Take a popular book like Lord of the Rings, for instance. The story that is being told is partly as appealing because it involves a world we aren't familiar with. A picture is being painted before our eyes of something otherworldly. Had Tolkien simply gone and said 'Well, this is Middle-Earth, these people live here, and we want the bad guy dead.' everyone would not only have disliked it greatly, they would have been confused as all heck.

It's hard to explain what it means, though, so examples might not make you understand perfectly either. Let's try, though. Say, we have two people who travel together, and one of them has a crush on the other. Character A has a crush on character B. Then character C shows up and continues to sweep character B off his/her feet. Character A then proceeds to get incredibly jealous.

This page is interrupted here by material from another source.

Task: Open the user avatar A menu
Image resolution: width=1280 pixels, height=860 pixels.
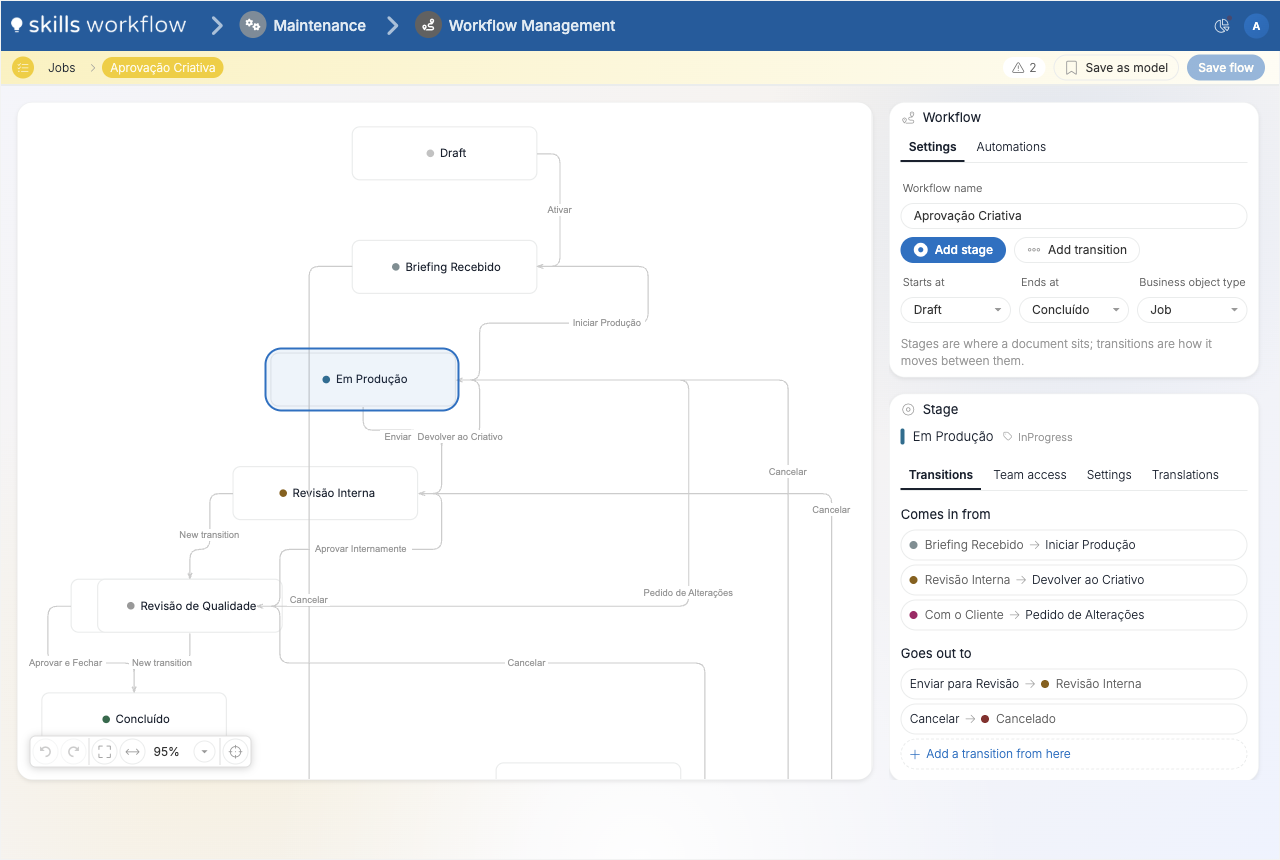Action: pos(1256,26)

So, how would you describe this? The 'tell' part of this might be:

"Character A was jealous of character C and stomped his foot."

This is a very basic example, but it's true. This is me telling you character A is jealous of character C. It's a fact given to you by me, but it's also utterly dull. Now, I could also try to show you.

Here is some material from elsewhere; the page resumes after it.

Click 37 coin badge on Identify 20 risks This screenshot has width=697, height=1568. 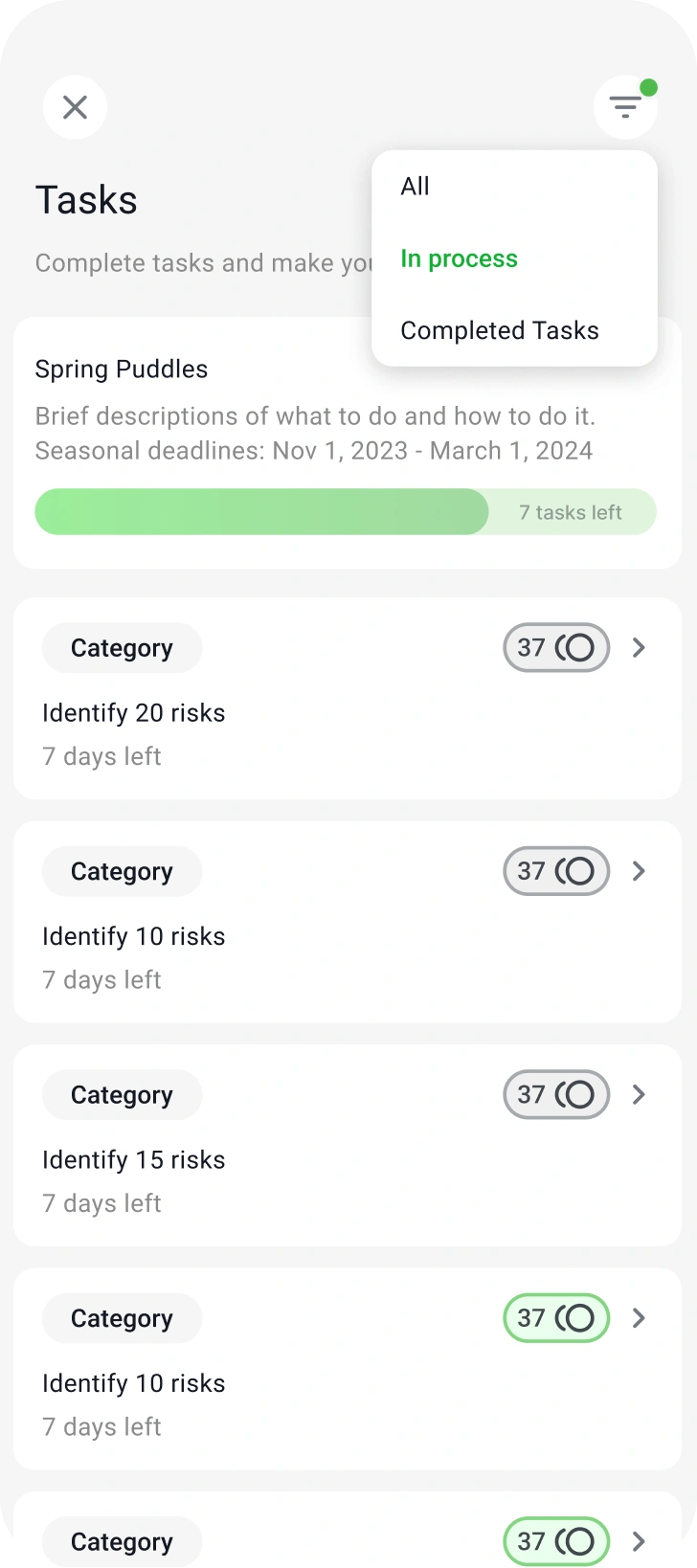556,648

"The way the two were looking at each other made character A's skin crawl. An angry scowl was etched on his face, deepening with every flirtatious smile. He tensed, staring with dark eyes at the scene unfolding before him. His hands itched to interrupt them, perhaps swing a fist into character C's face, but he was unable to move. This was something even he couldn't do anything about."

Nowhere in that paragraph did I mention the word jealousy, but it's - I think - clear the character is feeling that way. Through description of a person's actions, thoughts, emotions and using all the senses, I can evoke an idea without outright stating it.

That's what people mean when they say 'show, don't tell'.
 

Legend of Lucario

Songwriter
So I'm guessing what my reviewer meant that some of the imagery that I tried to paint was rather bland. So here is something that I wrote up redoing the first chapter of my fic.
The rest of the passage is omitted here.